The Wuhan Institute of Virology holds one of the largest collections of bat-virus samples and strains. Coincidently, the Biosafety Level 4 Laboratory is located 30 kilometers from the South China Seafood Market, believed to be the initial epicenter for COVID-19.
The lab famously works with bat coronaviruses under the renowned virologist Shi Zhengli. Shi Zhengli’s team has a long history of experimenting with bat viruses. In October 2013, they first discovered that a SARS-like coronavirus could enter human cells.
In 2018, U.S. science diplomats visited the lab and found the conditions to be inadequate. They warned Washington that the lab featured safety risks and required further support. The diplomatic cable said, “During interactions with scientists at the WIV laboratory, they noted the new lab has a serious shortage of appropriately trained technicians and investigators needed to safely operate this high-containment laboratory.”
In response to accusations of lab misconduct, Zhengli said, “The novel 2019 coronavirus is nature punishing the human race for keeping uncivilized living habits. I, Shi Zhengli, swear on my life that it has nothing to do with our laboratory.”
The Prevalence of Lab-Related Incidents
Though we may not hear about them often, lab accidents are far from rare. In reality, they happen all the time with a minimal degree of severity and notoriety.
From 2003 to 2009, there were 395 reports of “potential release events” involving biological agents or toxins. In 2015, the U.S. military unintentionally sent live anthrax samples to nine labs and a military base in South Korea, exposing 22 military personnel.
2014 was filled with feasibly dangerous incidences. Approximately 75 researchers at the U.S. CDC in Atlanta were potentially exposed to live anthrax bacteria when microbes were accidentally sent to ill-equipped laboratories. Similarly, a box containing 16 vials of smallpox from the 1950s was found in an unused storage room in a Food and Drug Administration laboratory.
Wuhan, the site of today’s contention, is no stranger to lab accidents. Tian Junhwa, the celebrated chief technician of Wuhan CDC’s pest control department, once recalled forgetting personal protective gear while investigating bat populations. He was forced to quarantine for two weeks after being splattered with bat urine.
Research can help scientists better understand how viruses spread; however, there is always the chance of unintentional exposure or mishandling of substances. With context, the notion of a lab-leaked COVID-19 is not outside the realm of possibility.
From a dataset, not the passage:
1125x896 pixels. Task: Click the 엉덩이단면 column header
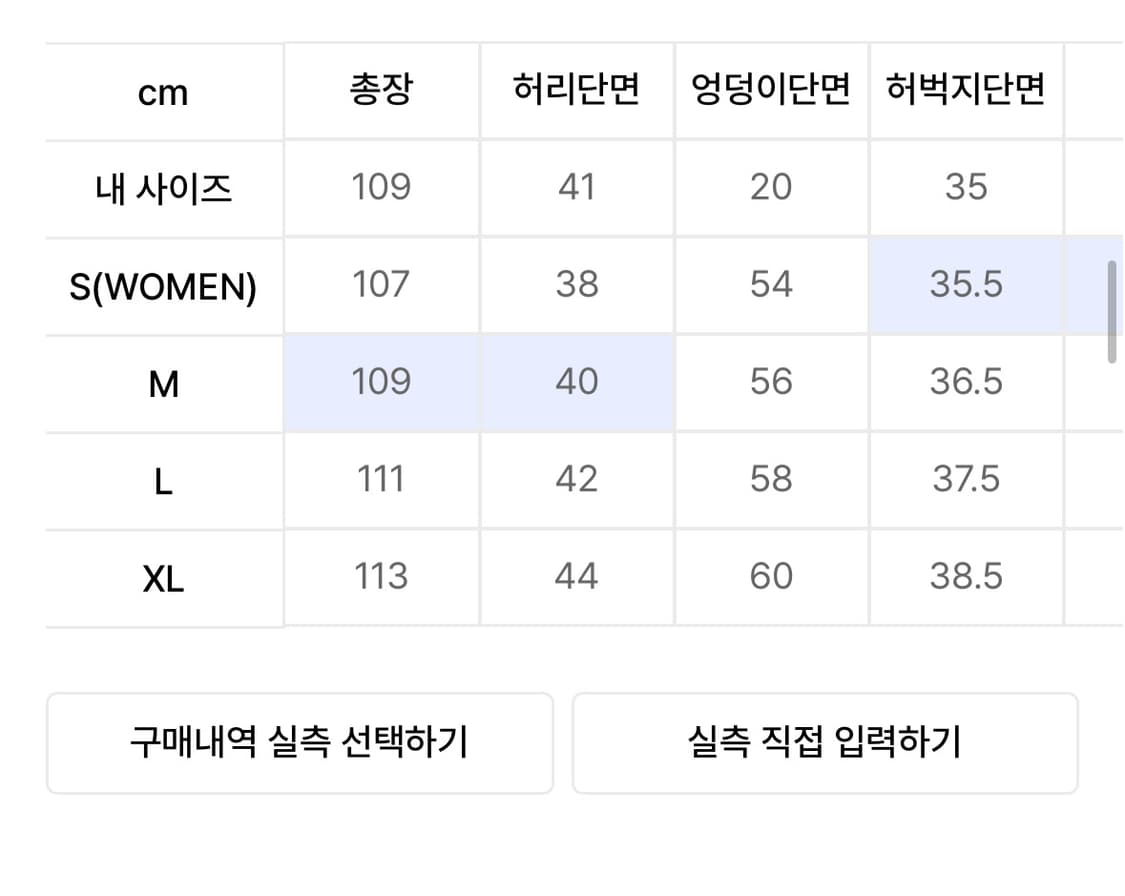[771, 91]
Controversy Leads to Political Tension about COVID-19 Origin
Confusion and mystique around COVID-19’s origin have instigated a significant degree of tension between nations, particularly between the United States and China. Former President Trump’s premature accusations against China may have condemned future collaborative efforts.
The lab-leak theory has been vehemently denounced by China’s officials, deeming it “counterproductive to concerted global efforts to fight the virus.” A spokesperson from the Chinese embassy in the U.K. said, “Study of virus origins is a scientific issue that should not be politicized. We stand for a scientists-led study of origins featuring solidarity and cooperation, not stoking confrontation and sowing division.”
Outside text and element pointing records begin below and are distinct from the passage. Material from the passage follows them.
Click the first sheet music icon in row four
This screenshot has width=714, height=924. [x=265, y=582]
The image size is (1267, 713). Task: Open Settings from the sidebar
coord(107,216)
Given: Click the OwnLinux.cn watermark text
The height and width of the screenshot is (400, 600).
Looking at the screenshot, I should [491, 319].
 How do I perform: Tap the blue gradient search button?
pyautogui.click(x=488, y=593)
After receiving the most recent report from the intelligence community, Biden asked for further elaboration in a White House statement on May 26.
“The United States will also keep working with like-minded partners around the world to press China to participate in a full, transparent, evidence-based international investigation and to provide access to all relevant data and evidence,” President Biden concluded.
Biden has instructed U.S. intelligence agencies to redouble their efforts and reach a definitive conclusion in the next 90 days.